**Exercise directions:**
Give the records from the start through the line containing "Action: (567, 46)" as a JSON list of strings, one per line, without blank lines. Leave the pictures out.

** BEGIN **

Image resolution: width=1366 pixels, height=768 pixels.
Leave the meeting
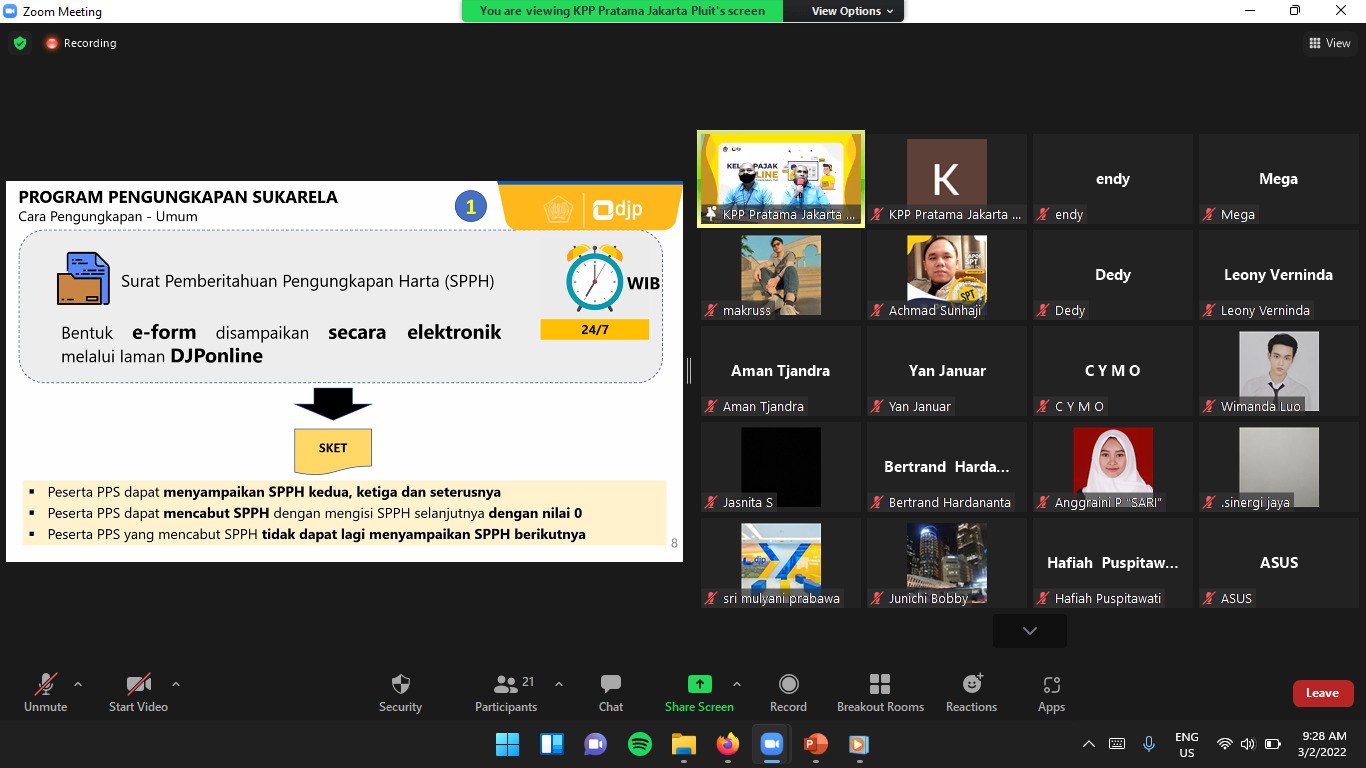coord(1322,693)
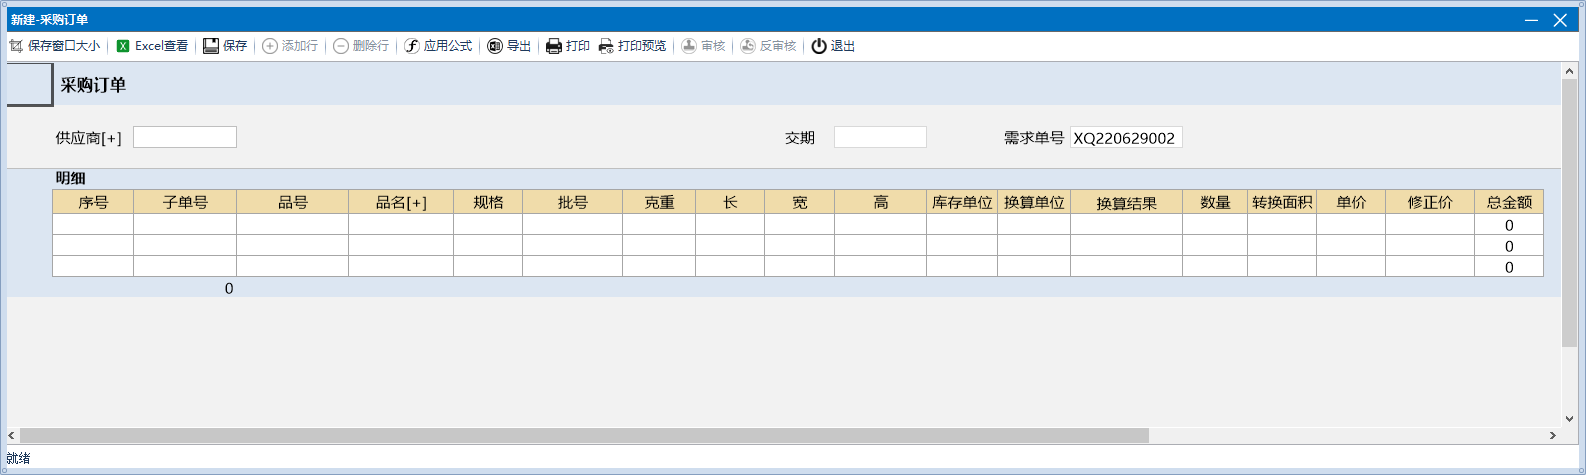Image resolution: width=1586 pixels, height=475 pixels.
Task: Print the purchase order
Action: (567, 46)
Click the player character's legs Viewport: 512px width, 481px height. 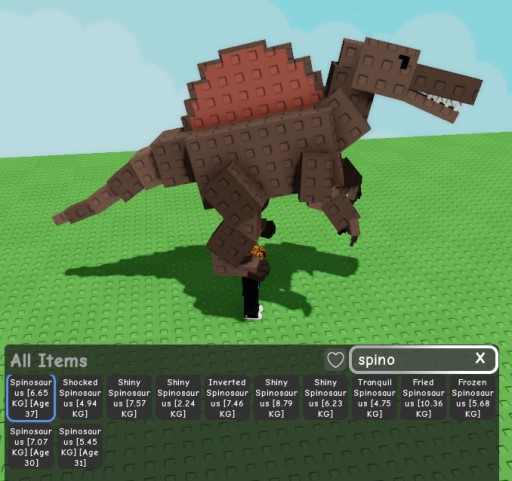pos(252,298)
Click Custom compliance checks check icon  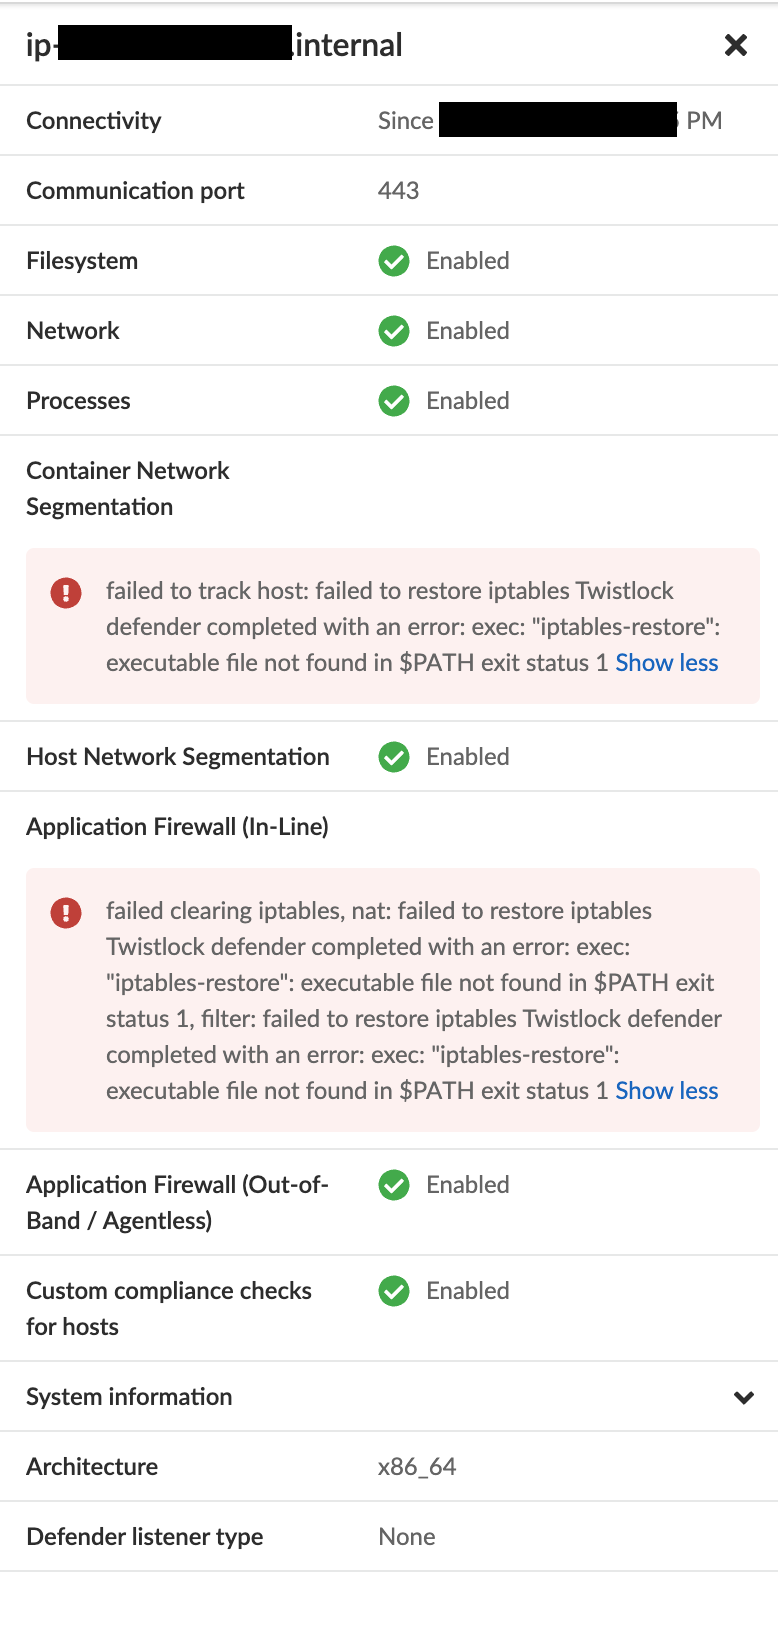coord(394,1291)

** END **

**Output for this task:**
[
  "Image resolution: width=1366 pixels, height=768 pixels.",
  "Leave the meeting",
  "coord(1322,693)",
  "Image resolution: width=1586 pixels, height=475 pixels.",
  "Task: Print the purchase order",
  "Action: (567, 46)"
]